• Exercise brief: Print the line containing "Given: Enable Show everything in right pane" and each line after it to the end of the material below. Print nothing else.

★ ★ ★ ★ ★

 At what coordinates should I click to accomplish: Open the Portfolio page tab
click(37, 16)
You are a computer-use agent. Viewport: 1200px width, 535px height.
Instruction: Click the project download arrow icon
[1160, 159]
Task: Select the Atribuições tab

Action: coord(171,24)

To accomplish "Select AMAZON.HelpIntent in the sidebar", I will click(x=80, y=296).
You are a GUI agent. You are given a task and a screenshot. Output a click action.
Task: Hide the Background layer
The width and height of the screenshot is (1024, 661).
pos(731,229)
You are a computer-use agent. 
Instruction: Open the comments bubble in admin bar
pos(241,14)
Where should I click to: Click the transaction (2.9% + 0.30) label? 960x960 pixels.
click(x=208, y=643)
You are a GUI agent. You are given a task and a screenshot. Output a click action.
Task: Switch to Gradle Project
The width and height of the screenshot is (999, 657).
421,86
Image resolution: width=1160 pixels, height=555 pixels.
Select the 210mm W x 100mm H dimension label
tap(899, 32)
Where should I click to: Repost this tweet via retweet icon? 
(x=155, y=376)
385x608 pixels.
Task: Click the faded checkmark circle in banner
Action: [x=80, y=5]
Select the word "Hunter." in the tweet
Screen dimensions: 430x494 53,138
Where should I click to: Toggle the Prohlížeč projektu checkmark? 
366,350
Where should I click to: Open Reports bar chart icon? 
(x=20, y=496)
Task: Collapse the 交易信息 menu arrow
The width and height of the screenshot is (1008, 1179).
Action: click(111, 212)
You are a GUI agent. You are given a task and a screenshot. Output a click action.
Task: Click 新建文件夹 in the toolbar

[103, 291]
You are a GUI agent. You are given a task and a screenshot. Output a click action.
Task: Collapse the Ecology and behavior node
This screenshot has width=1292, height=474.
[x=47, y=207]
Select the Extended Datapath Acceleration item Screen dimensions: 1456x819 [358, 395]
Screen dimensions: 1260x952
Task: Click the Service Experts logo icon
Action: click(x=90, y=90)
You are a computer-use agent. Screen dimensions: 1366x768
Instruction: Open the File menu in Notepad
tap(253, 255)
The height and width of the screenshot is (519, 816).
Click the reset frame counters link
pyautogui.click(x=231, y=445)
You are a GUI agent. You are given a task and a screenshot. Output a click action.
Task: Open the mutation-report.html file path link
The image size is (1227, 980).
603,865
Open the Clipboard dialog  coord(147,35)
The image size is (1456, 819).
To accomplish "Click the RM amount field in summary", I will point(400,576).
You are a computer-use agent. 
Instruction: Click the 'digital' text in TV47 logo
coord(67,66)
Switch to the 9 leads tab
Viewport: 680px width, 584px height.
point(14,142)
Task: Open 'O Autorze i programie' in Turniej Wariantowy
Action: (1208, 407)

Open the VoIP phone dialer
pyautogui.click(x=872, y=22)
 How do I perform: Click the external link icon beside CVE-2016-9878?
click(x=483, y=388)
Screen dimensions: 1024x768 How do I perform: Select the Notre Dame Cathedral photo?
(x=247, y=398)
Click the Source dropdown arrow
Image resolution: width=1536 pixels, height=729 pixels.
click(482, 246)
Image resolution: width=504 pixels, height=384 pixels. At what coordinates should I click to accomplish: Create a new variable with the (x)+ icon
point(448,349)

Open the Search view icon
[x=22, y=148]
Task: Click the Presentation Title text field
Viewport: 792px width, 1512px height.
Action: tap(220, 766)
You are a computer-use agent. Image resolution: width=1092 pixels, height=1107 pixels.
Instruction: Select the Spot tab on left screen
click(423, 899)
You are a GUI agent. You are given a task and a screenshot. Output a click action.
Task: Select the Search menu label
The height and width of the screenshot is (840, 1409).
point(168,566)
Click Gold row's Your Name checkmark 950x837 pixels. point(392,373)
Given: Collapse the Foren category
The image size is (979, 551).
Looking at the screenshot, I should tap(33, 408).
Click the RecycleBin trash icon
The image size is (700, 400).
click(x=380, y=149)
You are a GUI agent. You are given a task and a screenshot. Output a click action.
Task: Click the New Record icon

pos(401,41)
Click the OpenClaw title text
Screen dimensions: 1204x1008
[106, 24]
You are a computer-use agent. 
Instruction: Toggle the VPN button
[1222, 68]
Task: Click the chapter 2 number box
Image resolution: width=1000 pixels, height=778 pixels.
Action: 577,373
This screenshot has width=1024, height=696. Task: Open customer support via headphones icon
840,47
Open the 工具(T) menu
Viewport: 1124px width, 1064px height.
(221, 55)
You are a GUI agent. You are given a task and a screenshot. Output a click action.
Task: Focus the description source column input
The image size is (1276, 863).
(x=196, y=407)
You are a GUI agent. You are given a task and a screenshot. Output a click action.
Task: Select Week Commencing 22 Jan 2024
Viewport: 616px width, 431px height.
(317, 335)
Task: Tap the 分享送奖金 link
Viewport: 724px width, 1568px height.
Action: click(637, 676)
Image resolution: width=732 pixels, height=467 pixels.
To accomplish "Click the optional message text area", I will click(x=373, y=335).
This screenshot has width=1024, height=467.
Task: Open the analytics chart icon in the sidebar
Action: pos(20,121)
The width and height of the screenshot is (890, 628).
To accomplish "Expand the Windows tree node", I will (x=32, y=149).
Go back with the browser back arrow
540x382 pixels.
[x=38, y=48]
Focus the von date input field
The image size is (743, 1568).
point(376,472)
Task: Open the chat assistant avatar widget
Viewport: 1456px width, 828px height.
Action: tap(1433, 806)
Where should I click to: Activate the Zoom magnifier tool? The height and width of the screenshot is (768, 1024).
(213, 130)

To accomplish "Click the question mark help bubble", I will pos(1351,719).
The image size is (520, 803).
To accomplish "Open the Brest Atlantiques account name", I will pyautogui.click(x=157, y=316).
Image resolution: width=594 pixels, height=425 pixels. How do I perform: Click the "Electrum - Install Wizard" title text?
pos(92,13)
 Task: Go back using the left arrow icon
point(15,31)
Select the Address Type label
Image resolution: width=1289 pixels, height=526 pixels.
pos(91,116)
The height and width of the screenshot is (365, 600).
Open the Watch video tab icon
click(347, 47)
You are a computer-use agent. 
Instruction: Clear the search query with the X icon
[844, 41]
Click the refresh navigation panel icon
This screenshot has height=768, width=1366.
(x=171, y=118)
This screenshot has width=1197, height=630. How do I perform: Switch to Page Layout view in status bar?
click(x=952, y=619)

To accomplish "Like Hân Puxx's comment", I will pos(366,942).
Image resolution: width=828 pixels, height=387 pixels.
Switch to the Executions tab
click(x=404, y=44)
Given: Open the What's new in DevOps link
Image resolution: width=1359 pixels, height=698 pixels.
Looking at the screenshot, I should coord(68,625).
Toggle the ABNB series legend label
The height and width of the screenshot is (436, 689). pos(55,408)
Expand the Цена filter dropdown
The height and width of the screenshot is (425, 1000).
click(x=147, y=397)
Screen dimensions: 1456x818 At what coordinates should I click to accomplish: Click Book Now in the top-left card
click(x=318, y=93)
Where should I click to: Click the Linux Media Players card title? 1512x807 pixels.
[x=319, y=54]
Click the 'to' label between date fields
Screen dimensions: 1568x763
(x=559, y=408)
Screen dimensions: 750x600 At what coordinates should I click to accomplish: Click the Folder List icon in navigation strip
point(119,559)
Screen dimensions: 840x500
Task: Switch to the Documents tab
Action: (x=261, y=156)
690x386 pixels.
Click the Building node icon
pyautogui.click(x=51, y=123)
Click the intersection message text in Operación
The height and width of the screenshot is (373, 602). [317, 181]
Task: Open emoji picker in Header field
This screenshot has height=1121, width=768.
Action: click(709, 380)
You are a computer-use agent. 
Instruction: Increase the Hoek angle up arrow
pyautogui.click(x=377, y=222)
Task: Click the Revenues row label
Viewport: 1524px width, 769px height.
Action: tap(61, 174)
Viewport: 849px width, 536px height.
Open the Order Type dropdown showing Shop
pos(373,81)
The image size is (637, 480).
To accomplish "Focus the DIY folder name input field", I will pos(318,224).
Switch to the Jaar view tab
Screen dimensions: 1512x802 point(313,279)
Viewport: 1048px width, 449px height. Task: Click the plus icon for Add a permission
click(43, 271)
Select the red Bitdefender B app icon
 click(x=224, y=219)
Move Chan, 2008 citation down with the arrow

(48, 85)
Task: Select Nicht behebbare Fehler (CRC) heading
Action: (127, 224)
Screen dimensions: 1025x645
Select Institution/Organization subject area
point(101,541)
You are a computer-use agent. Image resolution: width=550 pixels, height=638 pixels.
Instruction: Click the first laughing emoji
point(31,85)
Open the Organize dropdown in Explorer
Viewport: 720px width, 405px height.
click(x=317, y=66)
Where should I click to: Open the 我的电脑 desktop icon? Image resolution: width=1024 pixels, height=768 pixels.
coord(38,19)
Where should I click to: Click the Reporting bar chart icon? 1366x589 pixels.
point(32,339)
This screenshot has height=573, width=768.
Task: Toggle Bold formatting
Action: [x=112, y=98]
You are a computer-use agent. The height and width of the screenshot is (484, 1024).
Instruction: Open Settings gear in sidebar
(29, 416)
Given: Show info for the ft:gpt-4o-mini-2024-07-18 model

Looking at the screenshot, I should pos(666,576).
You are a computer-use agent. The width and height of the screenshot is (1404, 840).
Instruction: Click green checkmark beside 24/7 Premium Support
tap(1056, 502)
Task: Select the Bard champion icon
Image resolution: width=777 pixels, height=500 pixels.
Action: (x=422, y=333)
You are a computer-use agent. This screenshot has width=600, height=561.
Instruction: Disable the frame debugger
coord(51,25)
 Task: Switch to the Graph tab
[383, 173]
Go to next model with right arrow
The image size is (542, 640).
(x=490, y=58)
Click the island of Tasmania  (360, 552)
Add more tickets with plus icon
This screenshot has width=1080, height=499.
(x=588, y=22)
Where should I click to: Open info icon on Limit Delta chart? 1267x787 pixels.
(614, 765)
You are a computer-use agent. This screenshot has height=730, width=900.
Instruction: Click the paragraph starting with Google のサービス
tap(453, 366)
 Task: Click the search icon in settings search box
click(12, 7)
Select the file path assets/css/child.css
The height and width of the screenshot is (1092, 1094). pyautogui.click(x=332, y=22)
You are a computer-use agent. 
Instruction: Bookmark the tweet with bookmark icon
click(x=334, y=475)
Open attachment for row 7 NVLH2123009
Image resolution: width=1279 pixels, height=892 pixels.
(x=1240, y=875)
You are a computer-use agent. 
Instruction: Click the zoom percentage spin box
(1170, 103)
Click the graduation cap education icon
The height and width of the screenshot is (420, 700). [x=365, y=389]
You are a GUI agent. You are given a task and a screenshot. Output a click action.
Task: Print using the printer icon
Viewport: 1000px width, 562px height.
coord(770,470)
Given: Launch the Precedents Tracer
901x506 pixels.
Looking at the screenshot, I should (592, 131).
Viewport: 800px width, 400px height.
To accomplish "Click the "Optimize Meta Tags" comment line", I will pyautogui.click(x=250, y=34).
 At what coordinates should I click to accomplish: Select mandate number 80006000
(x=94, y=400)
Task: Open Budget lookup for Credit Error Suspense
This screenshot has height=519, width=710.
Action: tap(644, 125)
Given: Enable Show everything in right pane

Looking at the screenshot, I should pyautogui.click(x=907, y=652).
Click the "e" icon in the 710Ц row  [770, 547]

★ ★ ★ ★ ★

• Solution for this task:
Given: Enable Show everything in right pane

Looking at the screenshot, I should pyautogui.click(x=907, y=652).
Click the "e" icon in the 710Ц row  [770, 547]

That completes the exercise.